## Tasks to perform
[A] Reproduce word for word the section of the Critical Mass forum thread that begins with the words containing "Well, as you" and ends with "Ana River Trail.".
[B] Write the next part of the forum thread about the Orange County Critical Mass ride, picking up right after its final line.

## Extract provided
※
# Critical Mass : Orange County : October 26



## thedips (Mar 26, 2007)

hello... just wanted to share the info with others.. last months was a great turn out for the 1st one... this one should be just as popular if not more... especially since people are telling more friends about it...

come check it.. this bunch seems to be very organized... not just random chaos and madness...


----------



## thedips (Mar 26, 2007)

HERE IS A LINK TO ROUTE.. /AS WELL AS A MESAGE FROM THE EVENT ORGANIZER
CRITICAL MASS OC COURSE ROUTE



Happy Monday Riders,
Hope you rode with a gas mask this weekend. I'm sitting at my desk right now and I can hardly breathe with all the ash and smoke in the air.

Well, as you know, we are going to to be rockin' the Veloween edition of Critical Mass Costa Mesa this Friday evening. I've prepared a route map, which is about 21.5 miles of fun and games all throughout CM (and a little bit of neighbors NB and Irvine), with a trip to the beach and back on the Santa Ana River Trail.

Instead of printing out copies of the map, I've prepared a Step-By-Step, which I think is easier to deal with, especially while you're riding. Print it out, give it to your friends, and spread the word.

I'll print out 100 copies of the directions and will leave a good portion of those behind at Memphis for those who arrive late/after we leave.

Bring lights and whoever can bring their iPods with speakers, please do!!!

Thanks, see you all this Friday at 6:00 p.m. at Memphis. Until then, ride safely out there...

-Mike-


----------



## Hollywood (Jan 16, 2003)

6pm on a Friday night? Hope you're avoiding the busy roads full of motorists trying to get home to dinner.

"asserting our rights" my ass...

I'm all for big organized fun rides, but CM's are so counter-productive its not even funny.

otherwise, have a great time


----------



## bigpinkt (Jul 20, 2006)

Critical Mass needs to go see the shrink, it is just a bunch of attention seekers screaming "Love me daddy"

Please do not ruin our image with your stupidity


----------



## thedips (Mar 26, 2007)

bigpinkt said:


> Critical Mass needs to go see the shrink, it is just a bunch of attention seekers screaming "Love me daddy"
> 
> Please do not ruin our image with your stupidity


thank you for instantly assuming my stupidity... i simply wanted to forward this message because i did have a really pleasant experience with the last one that i figure i would contribute and promote a very well organized critical mass however you are free to contribute your opinions and what not about critical mass in GENERAL... 


first of all critical mass already has a bad name yes...... i have been to/personally witnessed many DIFFERENT critical masses (CHI,SF,LA,SM,SD,OC) and do i frequent any of them... NO..... simply because ive seen how out of control and crazy they can get....



how does this one differ from most? easy..
※
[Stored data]
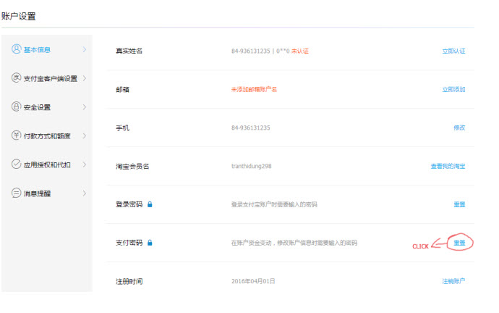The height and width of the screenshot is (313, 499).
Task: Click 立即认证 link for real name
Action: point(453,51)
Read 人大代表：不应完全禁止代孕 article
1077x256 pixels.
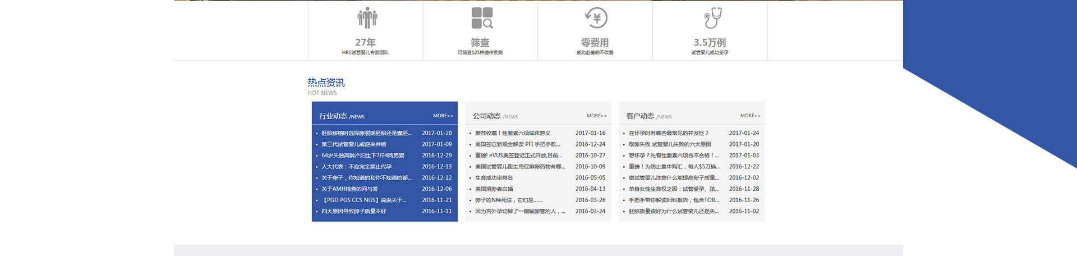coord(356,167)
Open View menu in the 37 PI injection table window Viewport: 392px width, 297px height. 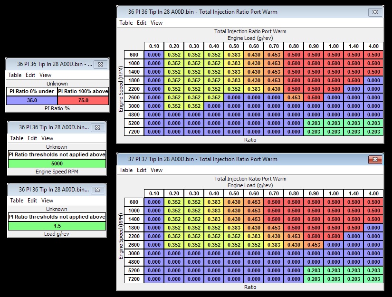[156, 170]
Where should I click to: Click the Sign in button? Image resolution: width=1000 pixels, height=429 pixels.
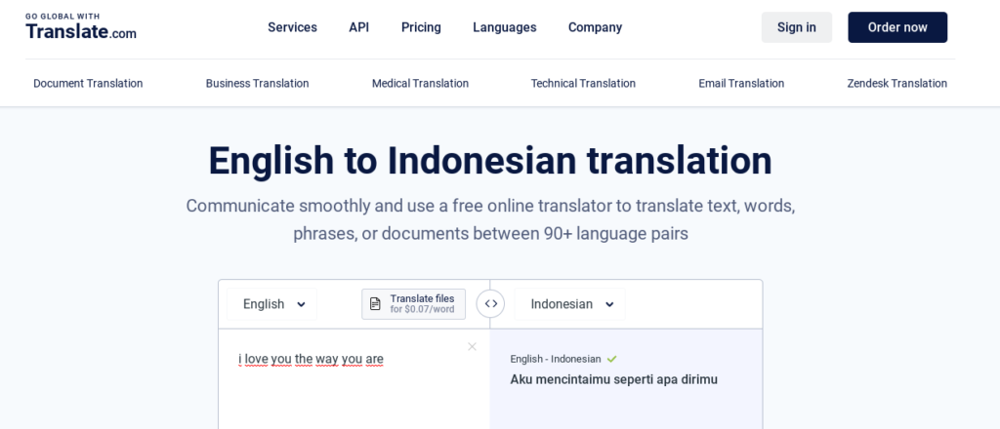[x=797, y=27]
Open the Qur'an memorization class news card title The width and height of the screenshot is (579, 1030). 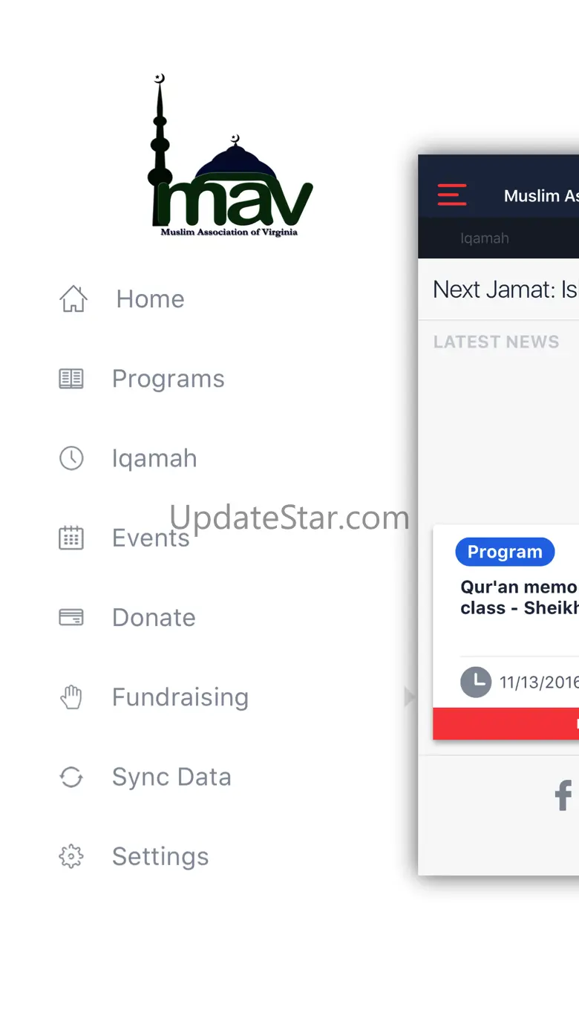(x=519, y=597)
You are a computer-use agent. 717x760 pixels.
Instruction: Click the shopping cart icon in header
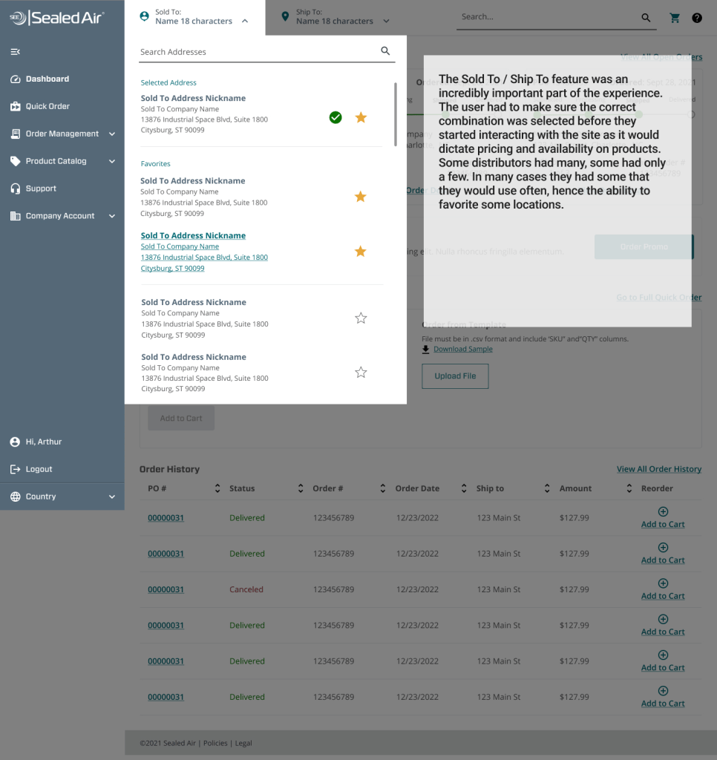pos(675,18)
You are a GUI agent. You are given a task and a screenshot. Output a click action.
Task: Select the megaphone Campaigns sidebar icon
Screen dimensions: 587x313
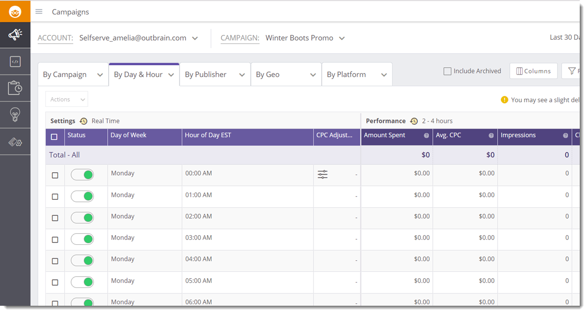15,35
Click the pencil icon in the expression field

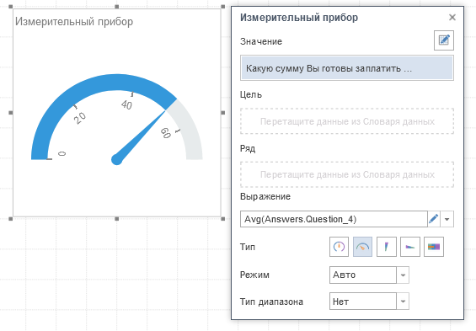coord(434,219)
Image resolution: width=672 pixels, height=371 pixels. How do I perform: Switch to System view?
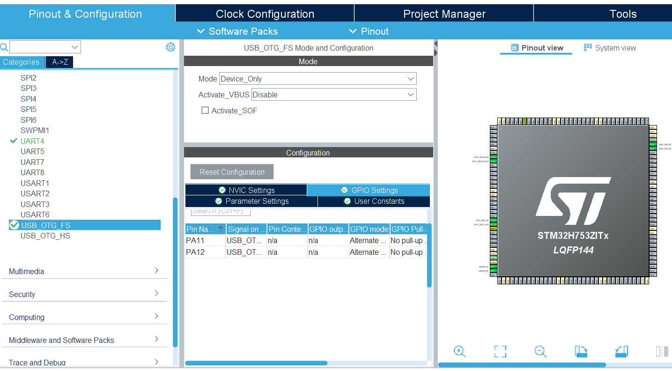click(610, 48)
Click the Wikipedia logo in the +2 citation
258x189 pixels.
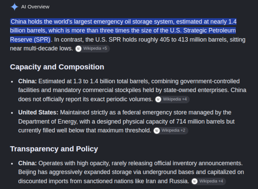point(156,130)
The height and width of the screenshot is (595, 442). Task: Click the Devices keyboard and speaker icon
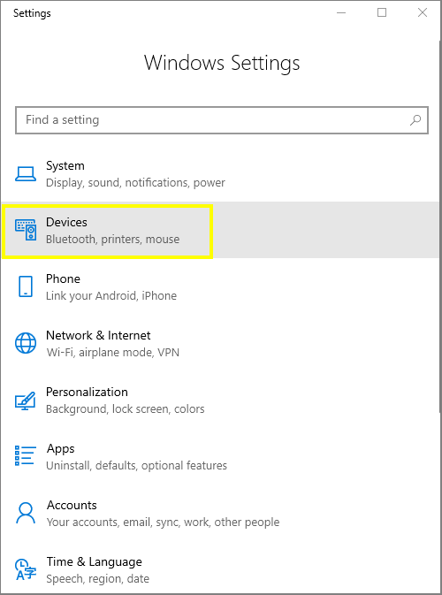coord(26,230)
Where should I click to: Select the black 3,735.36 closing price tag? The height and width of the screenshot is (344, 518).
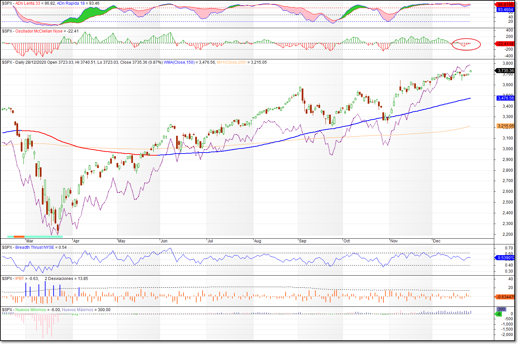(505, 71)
※
## Set of answers
[A]
Well, as you know, we are going to to be rockin' the Veloween edition of Critical Mass Costa Mesa this Friday evening. I've prepared a route map, which is about 21.5 miles of fun and games all throughout CM (and a little bit of neighbors NB and Irvine), with a trip to the beach and back on the Santa Ana River Trail.

[B]
1. they posted a SET MAP... which will be followed... isnt a map and course route already against everything that regular critical mass stands for? 
2. designated departure time and arrival.... 
3. the group is very small in comparision to others a few dozen at best
4. working with local bicycle advocacy groups as well as local authorities...
5. a designated event organizer and email list where everyone gets updates and messages prior to any ride.... more informed is better than none informed!


as it stands right now its a great ride... small group very organized.. can i promise you that the next one and the rest of the rides in the future will be this way... of course not... i figure i would try to add as many intelligent/educated riders which i know would positively contribute to this ride such as yourselves... would i be sharing this information with the local bum on the road with his bmx tagging a local CVS pharmacy wall... probably not... 


sorry for my rant... thank you for your comments... please keep em coming..


----------



## Hollywood (Jan 16, 2003)

thedips said:


> thank you for instantly assuming my stupidity...sorry for my rant... thank you for your comments... please keep em coming..


I know you're a grown up and all, just throwing in my .02 cents. No hate here.

I always shake my head when I see "5:30" or "6:00pm" on these rides, when all some poor 9-5 shlub wants to do is get home to his/her family and *we're* out there "asserting our rights".

end of 2 cents.  that is all.

have fun!


----------



## thedips (Mar 26, 2007)

Hollywood said:


> I know you're a grown up and all, just throwing in my .02 cents. No hate here.
> 
> I always shake my head when I see "5:30" or "6:00pm" on these rides, when all some poor 9-5 shlub wants to do is get home to his/her family and *we're* out there "asserting our rights".
> 
> ...



point taken! yeah i totally understand that... yeah actually alot of that typing came from waking up on an empty stomach and checking RBF... dont have work till later on in the afternoon... 

and honestly i know we are talking about CRITICAL MASS here.. those two simple words alone garner enough controversy and debate in its own right...


----------



## roadfix (Jun 20, 2006)

I'll just sit in the back of the pack and draft.


----------



## onegiant (Oct 8, 2007)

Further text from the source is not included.